The problem » Filter the entries that follow, copying every line in which the word "will" appears.

::::

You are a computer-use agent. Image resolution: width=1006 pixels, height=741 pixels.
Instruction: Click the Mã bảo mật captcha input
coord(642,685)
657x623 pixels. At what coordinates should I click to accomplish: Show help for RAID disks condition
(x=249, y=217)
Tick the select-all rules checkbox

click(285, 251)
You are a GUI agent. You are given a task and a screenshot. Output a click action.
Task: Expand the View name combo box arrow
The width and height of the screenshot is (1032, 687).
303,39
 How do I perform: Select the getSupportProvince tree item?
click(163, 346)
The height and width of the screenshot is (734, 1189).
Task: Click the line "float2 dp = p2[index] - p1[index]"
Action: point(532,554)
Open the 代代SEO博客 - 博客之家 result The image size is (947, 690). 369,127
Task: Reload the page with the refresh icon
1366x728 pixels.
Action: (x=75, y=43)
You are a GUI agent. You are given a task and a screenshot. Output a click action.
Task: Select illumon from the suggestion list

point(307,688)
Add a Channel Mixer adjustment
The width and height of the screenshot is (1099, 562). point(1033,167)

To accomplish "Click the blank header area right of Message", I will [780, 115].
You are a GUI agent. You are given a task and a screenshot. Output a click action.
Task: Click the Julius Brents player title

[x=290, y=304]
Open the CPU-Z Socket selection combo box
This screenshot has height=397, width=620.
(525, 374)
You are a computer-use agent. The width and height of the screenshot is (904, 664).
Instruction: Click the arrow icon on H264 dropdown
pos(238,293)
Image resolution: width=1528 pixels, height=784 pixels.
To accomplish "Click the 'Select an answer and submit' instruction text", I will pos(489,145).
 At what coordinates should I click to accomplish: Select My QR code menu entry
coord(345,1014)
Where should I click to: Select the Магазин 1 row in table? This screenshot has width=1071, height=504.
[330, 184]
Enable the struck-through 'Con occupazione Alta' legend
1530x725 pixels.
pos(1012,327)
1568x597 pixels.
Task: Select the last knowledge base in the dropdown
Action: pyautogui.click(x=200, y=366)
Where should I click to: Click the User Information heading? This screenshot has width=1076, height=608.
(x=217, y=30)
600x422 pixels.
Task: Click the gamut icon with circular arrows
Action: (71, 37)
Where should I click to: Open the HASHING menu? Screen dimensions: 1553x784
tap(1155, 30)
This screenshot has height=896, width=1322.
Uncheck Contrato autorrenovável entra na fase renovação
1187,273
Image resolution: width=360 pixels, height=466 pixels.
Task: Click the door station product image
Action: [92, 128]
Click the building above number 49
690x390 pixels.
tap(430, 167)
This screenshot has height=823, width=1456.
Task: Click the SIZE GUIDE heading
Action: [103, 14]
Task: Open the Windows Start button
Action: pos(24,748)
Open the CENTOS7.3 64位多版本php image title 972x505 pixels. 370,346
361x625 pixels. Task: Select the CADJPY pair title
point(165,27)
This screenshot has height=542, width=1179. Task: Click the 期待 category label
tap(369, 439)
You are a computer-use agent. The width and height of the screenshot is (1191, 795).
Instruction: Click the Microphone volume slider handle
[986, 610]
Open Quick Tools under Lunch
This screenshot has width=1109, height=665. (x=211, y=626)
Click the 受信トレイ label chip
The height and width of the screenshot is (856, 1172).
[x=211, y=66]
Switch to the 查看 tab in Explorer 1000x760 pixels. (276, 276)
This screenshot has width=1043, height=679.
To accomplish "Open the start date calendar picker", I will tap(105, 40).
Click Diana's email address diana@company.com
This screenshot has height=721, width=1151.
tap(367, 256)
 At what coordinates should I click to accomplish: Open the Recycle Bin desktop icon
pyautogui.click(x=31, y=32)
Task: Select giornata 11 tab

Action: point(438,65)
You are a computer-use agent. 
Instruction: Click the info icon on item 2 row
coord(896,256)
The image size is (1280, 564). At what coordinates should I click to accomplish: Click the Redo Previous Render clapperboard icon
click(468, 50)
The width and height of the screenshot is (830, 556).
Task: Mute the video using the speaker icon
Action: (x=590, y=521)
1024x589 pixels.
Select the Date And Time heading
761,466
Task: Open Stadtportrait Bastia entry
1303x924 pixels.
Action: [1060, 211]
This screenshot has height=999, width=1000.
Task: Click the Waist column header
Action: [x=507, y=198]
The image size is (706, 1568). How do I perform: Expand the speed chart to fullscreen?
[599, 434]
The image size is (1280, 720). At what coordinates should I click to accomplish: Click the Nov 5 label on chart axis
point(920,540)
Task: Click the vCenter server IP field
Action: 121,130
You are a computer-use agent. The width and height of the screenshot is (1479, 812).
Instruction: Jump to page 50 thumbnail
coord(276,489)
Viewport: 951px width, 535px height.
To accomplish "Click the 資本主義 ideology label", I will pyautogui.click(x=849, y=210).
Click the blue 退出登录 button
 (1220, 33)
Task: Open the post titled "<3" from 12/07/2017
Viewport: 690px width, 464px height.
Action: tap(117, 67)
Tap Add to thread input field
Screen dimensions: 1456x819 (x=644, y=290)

::::

Output »
To accomplish "Click the blank header area right of Message", I will [780, 115].
To accomplish "Click the 'Select an answer and submit' instruction text", I will pos(489,145).
To accomplish "Open the start date calendar picker", I will tap(105, 40).
To accomplish "Click the 資本主義 ideology label", I will pyautogui.click(x=849, y=210).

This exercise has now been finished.